Telethon icon indicating copy to clipboard operation
Telethon copied to clipboard

InvalidBufferError: HTTP code 429 handling

Open CptKirk opened this issue 2 years ago • 7 comments

Hi, We are using this library to control user interactions with our Telegram bot. Usually, we have no problems with Telegram. Still, lately, we get at night a vast count of InvalidBufferErrors (Invalid buffer Invalid response buffer (HTTP code 429)). This error occurs so often that our bot is just not available at night. The image below shows the log spam due to this error: image We looked at the library code and saw that it would just reconnect when this error occurs, which is a suboptimal way of handling it in our eyes and use-case. We are more than baffled because this error occurs at a specific time nearly every day, and it only affects our bot code which uses only one session file. Due to this behaviour, we suggest the following changes: https://github.com/CptKirk/Telethon/commit/59d8bb03626158b94c977fec1fcfcc628e29f5e0 We suggest cancelling the send loop, waiting for x seconds and then restarting it when encountering a 429 InvalidBufferError. Does anyone else have a better solution? Nonetheless, we will probably deploy these changes on Monday (27.06) to our production environment. We will report the days later if waiting fixes something.
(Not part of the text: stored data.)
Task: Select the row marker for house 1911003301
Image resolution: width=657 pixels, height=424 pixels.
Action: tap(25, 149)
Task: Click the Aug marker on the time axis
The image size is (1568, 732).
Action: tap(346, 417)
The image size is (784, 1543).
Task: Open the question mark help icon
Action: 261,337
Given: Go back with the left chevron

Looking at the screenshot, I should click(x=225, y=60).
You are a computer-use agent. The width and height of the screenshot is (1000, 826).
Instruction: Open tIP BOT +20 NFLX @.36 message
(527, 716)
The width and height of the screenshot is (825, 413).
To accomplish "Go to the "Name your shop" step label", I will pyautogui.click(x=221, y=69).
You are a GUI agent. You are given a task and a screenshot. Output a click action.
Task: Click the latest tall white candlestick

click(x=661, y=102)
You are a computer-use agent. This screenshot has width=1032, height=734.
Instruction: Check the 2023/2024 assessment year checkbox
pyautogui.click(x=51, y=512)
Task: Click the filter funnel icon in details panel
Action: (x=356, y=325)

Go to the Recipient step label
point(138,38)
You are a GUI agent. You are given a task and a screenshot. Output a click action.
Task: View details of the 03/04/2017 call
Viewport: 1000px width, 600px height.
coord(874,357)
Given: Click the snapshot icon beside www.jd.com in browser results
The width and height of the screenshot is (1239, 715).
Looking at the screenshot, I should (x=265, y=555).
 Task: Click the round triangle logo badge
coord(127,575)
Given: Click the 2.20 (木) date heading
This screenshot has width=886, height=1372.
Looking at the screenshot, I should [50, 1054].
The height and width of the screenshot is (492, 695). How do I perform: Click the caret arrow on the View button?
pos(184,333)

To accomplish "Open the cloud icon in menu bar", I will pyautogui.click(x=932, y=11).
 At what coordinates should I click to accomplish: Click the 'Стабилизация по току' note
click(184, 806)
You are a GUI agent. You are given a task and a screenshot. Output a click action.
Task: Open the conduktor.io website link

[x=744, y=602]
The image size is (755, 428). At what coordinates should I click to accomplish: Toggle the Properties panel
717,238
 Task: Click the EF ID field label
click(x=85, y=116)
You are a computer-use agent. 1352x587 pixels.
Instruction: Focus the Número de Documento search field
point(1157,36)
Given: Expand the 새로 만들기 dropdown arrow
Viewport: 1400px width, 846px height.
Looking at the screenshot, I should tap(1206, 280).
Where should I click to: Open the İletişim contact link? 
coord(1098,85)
Telethon version: 1.24.0 Python Version: 3.9

Checklist

  • [x] The error is in the library's code, and not in my own.
  • [x] I have searched for this issue before posting it and there isn't a duplicate. (rel: #3825 )
  • [x] I ran pip install -U https://github.com/LonamiWebs/Telethon/archive/master.zip and triggered the bug in the latest version.

Traceback

Traceback (most recent call last):
File "/home/projects/our_project/code/bot.py", line 140, in <module>
    loop.run_forever()
File "/usr/lib64/python3.9/asyncio/base_events.py", line 596, in run_forever
    self._run_once()
File "/usr/lib64/python3.9/asyncio/base_events.py", line 1890, in _run_once
    handle._run()
File "/usr/lib64/python3.9/asyncio/events.py", line 80, in _run
    self._context.run(self._callback, *self._args)
File "/home/projects/our_project/venv/lib64/python3.9/site-packages/telethon/network/mtprotosender.py", line 531, in _recv_loop
    self._log.warning('Invalid buffer %s', e)

CptKirk avatar Jun 24 '22 13:06 CptKirk

So... finally, we have something to report. We deployed the changes as said on Monday (27.06) and have been waiting for the InvalidBufferError. Strangely enough, the first two nights, there were no errors. "Thankfully", this night, it happened again, and our fix seems to remedy the problem. As you can see in the picture below, the spam was much less: image The logging output was the following: image The solution is to cancel the send_loop for 10 seconds when this error occurs. Are those changes viable for a PR? If not, tell me what to change, and I will implement it.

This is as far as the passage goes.